-- INPUT FOR THIS TASK follows --
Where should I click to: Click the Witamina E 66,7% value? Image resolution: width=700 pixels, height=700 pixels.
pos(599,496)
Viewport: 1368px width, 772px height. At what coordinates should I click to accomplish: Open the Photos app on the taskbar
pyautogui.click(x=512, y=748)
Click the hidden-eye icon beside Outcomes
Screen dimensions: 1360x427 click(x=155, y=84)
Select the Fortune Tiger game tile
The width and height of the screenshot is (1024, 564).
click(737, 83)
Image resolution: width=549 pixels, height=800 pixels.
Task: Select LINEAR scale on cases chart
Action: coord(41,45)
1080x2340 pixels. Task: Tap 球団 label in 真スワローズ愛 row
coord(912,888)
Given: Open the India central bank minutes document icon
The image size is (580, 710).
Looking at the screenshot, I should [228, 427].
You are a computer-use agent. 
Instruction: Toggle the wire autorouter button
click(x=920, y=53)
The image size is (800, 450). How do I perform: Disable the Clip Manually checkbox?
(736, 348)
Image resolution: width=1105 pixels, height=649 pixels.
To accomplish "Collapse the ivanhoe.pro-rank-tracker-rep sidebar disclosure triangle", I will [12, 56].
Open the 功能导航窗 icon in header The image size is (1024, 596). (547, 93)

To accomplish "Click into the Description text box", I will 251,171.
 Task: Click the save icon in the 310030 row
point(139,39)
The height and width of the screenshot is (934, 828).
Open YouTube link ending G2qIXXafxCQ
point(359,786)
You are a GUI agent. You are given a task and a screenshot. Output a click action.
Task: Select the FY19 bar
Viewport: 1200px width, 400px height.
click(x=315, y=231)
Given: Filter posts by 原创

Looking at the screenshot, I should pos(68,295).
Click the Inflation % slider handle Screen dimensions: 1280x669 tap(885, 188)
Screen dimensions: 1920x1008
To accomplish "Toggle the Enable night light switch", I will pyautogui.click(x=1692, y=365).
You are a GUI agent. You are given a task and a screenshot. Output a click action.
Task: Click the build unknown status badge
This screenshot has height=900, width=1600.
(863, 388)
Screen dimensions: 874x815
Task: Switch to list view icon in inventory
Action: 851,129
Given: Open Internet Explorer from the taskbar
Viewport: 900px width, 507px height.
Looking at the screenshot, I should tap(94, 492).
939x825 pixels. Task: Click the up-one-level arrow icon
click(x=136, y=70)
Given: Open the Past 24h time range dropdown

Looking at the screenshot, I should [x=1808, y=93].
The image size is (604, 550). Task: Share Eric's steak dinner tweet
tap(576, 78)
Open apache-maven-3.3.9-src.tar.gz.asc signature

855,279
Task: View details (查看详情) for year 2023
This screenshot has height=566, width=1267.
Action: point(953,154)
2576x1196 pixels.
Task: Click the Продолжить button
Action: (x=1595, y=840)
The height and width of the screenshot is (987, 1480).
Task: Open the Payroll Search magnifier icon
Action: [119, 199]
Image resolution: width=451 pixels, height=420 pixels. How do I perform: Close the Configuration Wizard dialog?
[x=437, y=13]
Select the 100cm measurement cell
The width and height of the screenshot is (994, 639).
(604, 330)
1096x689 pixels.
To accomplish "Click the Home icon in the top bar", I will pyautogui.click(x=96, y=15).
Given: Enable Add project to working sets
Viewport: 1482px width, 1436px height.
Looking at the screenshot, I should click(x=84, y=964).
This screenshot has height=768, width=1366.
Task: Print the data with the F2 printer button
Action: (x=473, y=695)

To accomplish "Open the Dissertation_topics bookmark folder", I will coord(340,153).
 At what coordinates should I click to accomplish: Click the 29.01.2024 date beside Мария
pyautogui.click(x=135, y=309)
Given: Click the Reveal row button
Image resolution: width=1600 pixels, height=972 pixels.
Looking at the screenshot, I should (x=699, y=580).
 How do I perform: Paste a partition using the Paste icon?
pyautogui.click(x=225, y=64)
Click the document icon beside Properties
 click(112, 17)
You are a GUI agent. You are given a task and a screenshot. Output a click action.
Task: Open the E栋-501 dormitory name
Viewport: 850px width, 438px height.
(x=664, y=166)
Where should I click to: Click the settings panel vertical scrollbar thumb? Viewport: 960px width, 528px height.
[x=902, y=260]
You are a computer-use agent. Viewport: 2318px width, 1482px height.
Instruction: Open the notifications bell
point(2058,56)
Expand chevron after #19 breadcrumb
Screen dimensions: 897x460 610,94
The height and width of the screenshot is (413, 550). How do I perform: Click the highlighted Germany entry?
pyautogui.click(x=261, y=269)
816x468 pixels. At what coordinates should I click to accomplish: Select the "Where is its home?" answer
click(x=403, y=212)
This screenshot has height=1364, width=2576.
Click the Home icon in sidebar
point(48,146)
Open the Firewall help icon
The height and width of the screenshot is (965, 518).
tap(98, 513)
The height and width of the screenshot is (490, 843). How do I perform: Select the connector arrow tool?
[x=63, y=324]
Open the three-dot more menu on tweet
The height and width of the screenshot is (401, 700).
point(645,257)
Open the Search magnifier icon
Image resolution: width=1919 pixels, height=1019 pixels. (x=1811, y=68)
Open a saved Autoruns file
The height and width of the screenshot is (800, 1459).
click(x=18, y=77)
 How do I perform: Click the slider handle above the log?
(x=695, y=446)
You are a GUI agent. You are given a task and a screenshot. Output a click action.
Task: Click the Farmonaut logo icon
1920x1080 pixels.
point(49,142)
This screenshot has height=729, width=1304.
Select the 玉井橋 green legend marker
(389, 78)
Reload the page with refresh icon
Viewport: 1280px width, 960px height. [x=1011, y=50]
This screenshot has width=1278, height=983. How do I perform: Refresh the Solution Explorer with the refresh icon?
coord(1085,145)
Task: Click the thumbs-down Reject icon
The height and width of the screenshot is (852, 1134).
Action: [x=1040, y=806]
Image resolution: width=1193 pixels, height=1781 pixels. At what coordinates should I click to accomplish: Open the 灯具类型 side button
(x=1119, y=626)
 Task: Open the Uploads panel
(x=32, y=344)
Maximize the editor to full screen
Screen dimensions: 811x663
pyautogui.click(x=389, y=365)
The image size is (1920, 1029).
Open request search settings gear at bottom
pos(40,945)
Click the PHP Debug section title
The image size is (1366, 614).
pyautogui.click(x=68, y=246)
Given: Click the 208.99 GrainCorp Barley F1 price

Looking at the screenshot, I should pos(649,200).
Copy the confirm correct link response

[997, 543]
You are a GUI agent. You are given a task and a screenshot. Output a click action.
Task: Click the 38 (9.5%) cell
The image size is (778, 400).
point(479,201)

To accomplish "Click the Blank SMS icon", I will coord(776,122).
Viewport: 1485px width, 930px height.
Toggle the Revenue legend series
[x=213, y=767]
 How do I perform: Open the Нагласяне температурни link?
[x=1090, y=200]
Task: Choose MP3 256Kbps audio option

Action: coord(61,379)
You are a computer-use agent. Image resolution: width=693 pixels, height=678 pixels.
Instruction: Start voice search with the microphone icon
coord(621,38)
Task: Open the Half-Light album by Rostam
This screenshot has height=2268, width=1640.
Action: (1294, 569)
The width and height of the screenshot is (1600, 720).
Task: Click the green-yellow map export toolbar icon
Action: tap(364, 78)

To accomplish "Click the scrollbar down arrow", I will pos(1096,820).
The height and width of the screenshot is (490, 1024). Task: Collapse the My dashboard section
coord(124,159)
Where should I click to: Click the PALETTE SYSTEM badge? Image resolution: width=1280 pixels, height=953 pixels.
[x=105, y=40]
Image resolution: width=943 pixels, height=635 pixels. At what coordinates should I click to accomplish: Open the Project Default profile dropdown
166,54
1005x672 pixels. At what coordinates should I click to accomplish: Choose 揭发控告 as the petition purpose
-- INPUT FOR THIS TASK concluded --
Please show each line in the records above that contains "Enable".

To accomplish "Toggle the Enable night light switch", I will pyautogui.click(x=1692, y=365).
Given: Enable Add project to working sets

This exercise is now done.